Daniel Oliveira –
Expresso, opinião
Rui Tavares (meu
amigo de longuíssima data, que considero um excelente eurodeputado e que há uns
dias conseguiu uma importantíssima vitória com a aprovação do seu relatório
sobre os ataques à democracia na Hungria) correu o risco de lançar um debate
(entrevista aqui , com título enganador): estará na altura de
criar um novo partido à esquerda em Portugal? Porque sei que esta é uma
conversa recorrente por debaixo da camada do debate mediático (e há até quem
imagine, estando redondamente enganado, que ando empenhado nisso), não me furto
a participar nele.
Compreendo a
dúvida. Existe, historicamente, um grande espaço vazio entre a ortodoxia
ideológica do PCP e a cedência militante do PS. Esses espaço deveria ter
sido ocupado pelo Bloco de Esquerda. E, durante algum tempo, pareceria que
isso estava a acontecer, pelo menos parcialmente (penso que ele é maior do que
o BE, nos seus melhores momentos, conseguiu ocupar). Acontece que o Bloco
acabou por ceder à pressão das suas correntes mais intransigentes e caiu na
tentação de se começar a medir com os comunistas, ignorando que é no eleitorado
socialista e em muitos desencatados da política que esse espaço repousa, à
espera de melhor escolha.
Mas a questão é,
hoje em dia, outra: o sistema partidário está bloqueado.
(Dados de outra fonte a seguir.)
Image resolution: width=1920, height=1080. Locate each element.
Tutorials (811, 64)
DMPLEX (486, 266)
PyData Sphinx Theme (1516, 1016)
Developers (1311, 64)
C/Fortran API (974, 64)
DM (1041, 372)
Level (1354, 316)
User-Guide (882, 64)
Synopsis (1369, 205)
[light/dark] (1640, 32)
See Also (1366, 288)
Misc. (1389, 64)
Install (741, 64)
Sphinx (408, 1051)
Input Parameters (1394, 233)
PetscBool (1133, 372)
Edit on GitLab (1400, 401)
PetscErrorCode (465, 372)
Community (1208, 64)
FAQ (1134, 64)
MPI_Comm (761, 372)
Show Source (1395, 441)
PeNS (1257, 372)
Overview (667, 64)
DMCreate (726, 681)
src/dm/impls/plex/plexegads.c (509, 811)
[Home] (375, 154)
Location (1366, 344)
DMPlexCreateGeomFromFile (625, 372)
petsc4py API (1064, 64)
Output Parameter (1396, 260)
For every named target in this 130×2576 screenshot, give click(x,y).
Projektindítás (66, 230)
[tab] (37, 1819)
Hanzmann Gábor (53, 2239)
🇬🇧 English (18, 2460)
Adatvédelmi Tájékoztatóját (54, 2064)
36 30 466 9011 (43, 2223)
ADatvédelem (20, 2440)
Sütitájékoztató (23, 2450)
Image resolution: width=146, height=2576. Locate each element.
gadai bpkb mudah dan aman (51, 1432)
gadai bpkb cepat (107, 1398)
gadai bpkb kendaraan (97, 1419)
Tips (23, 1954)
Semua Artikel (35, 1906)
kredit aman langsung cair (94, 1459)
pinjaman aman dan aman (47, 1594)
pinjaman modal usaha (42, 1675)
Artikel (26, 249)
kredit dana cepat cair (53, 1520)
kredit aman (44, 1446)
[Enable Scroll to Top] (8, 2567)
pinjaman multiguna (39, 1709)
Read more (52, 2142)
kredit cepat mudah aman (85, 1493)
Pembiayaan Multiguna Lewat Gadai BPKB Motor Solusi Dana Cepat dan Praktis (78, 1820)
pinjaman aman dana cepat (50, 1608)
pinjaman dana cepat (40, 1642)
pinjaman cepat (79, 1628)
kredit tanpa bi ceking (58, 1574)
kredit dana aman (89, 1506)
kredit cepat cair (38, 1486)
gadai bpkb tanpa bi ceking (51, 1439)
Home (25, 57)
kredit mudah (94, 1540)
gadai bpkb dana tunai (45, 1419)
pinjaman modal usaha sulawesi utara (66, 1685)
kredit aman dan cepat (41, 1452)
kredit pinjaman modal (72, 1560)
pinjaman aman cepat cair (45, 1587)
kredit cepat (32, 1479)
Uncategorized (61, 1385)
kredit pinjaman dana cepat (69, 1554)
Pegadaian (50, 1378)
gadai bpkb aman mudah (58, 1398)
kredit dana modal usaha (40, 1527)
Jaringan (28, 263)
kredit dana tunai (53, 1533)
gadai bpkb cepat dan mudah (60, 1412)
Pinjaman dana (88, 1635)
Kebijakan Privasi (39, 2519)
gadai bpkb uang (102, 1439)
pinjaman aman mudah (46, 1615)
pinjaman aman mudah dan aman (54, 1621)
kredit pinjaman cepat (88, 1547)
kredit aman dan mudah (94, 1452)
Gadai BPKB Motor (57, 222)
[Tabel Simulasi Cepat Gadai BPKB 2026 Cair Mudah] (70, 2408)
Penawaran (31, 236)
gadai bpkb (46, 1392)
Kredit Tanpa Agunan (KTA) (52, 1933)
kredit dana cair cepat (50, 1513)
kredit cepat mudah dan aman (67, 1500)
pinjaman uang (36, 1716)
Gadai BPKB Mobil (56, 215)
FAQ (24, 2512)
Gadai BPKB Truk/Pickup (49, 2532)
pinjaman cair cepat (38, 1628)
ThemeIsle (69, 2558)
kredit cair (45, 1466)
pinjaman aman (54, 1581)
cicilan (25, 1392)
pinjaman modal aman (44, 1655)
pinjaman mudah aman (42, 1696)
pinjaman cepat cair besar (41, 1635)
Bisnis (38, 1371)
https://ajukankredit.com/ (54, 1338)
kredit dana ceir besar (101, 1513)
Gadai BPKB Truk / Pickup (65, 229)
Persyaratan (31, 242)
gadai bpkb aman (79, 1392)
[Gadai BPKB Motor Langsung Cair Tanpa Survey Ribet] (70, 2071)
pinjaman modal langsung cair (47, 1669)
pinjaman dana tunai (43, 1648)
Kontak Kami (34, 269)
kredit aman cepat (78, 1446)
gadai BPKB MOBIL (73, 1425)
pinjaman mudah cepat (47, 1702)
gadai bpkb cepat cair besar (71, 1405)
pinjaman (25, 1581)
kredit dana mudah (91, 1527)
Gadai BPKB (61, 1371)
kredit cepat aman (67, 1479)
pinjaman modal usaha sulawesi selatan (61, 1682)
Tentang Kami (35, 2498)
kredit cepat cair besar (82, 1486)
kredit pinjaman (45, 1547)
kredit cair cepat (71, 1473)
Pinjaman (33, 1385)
Está bloqueado
pela incapacidade da esquerda encontrar convergir numa verdadeira alternativa à
austeridade (e não uma mera alternância na gestão da austeridade) capaz de
chegar a um governo. E está bloqueado, e isso é bem mais relevante, por uma crescente
desconfiança dos cidadãos em relação aos partidos, sejam eles de esquerda ou de
direita. Ou seja, não existe nenhuma força política capaz de canalizar a
revolta das pessoas em qualquer coisa de politicamente construtivo. De lhes dar
esperança. Isso é dramático para a democracia e sabemos como, noutros momentos
históricos, abriu espaço para soluções autoritárias.
Para que um novo
partido nascesse e fosse útil ao País, eram necessárias três condições: que,
pela sua origem e pelos seus protagonistas, conseguisse ganhar
credibilidade e não se limitasse a ser um pouso para ativistas e políticos
órfãos de partido (onde, para que não sobrem dúvidas, me incluo), sem bases nem
coerência política; que tivesse força suficiente para, através do susto que
criasse, puxar o PS para fora da lógica da "austeridade
boazinha" e o BE e o PCP para a assunção de responsabilidades governativas,
que exigem sempre cedências; e que conseguisse ter um funcionamento que
respondesse a algumas das ansiedades e desconfianças dos cidadãos em
relação aos partidos políticos.
Não preenchendo
estas três condições, o tal novo partido correria o risco de bloquear
ainda mais a esquerda e a democracia. Até porque nenhum partido se afirma sem
ser em contraste com os que lhe sejam mais próximos. O que tende a alimentar
mais as rivalidades do que as convergências. Foi assim que o Bloco de Esquerda
se afirmou. E, como vemos, isso acabou por não ter os efeitos esperados na
capacidade da esquerda se entender. Arrisco-me a dizer que, independentemente
da vontade dos seus promotores, teve até o efeito oposto.
Vale a pena, por
isso, analisar as três condições que referi.
Existem as
condições e os protagonistas para criar um partido, que não seja minúsculo e
tenha um futuro relevante (sem se limitar a cumprir o triste papel da
Esquerda Democrática, que dividiu o governo com a Nova Democracia e o PASOK, na
Grécia) na vida política nacional? As condições até talvez existam.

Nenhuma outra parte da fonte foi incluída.